4. In the fourth special ground of the motion, error is assigned on the failure of the court to charge the law with respect to failure of consideration, it being the defendant's contention that, under the pleadings and evidence of the case, this was a vital issue in the case and that it was incumbent upon the court to charge the law with respect to such issues whether requested to do so or not. The court did instruct the jury as follows: "The plaintiff and defendant in this case agree that there was a contract between them to move the houses of the defendant to new locations for the price of $2,500. The defendant contends that the plaintiff agreed that the houses would be moved and would be in as good condition as they were before being moved except some tears in the paper.

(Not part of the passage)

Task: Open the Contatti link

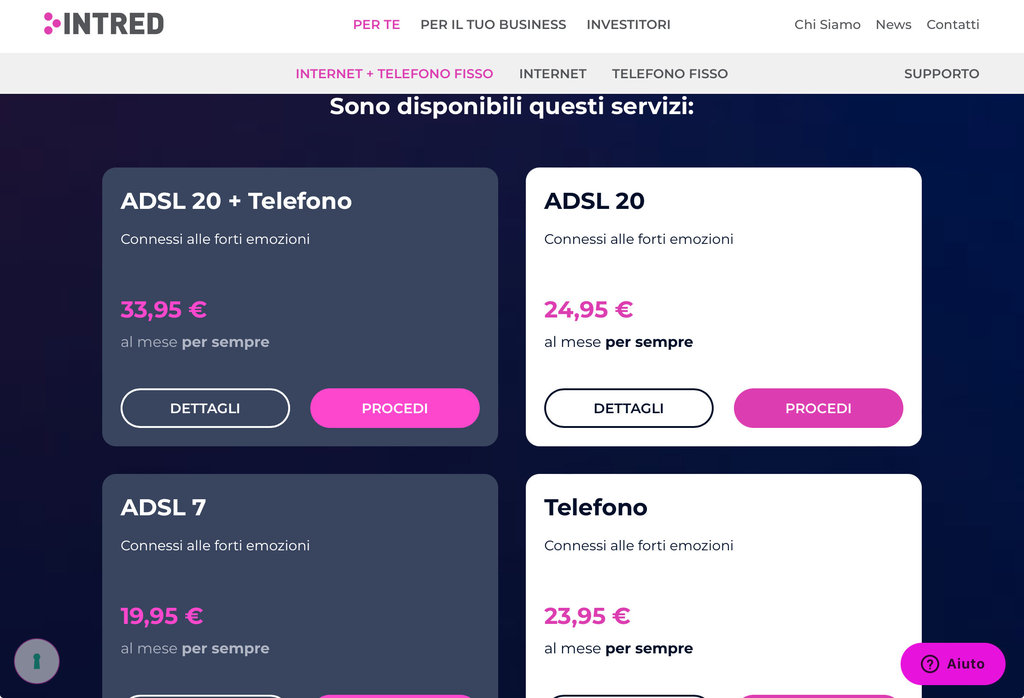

". . . I instruct you that if you find that the plaintiff did *369 agree to move the houses to their new locations in as good condition as they were before being moved, except tears in the paper, and if you find from the evidence that other damage was done to the building by the plaintiff, then you would be authorized to find that the plaintiff had breached his contract and find in favor of the defendant in such amount of damages as may have been proven to have been suffered by the defendant, as his damage according to the rules of law I have already given you." In the absence of the timely written request for a more complete or explicit instruction this instruction was a sufficient charge on the failure of consideration, if it may be said that a failure of consideration is involved in the case. However, as we construe the answer and cross-action, the only basis on which the defendant seeks a recovery is the breach of contract by the plaintiff and damages resulting therefrom. Under these circumstances, the fourth special ground of the motion does not show reversible error.

5. The final special ground of the motion complains of the inadequacy of the damages allowed the defendant. This is but an elaboration of the general grounds. We cannot say as a matter of law that the damages allowed were inadequate under the evidence or that the verdict was not authorized by the evidence.

Judgment reversed. Gardner, P. J., and Townsend, J., concur.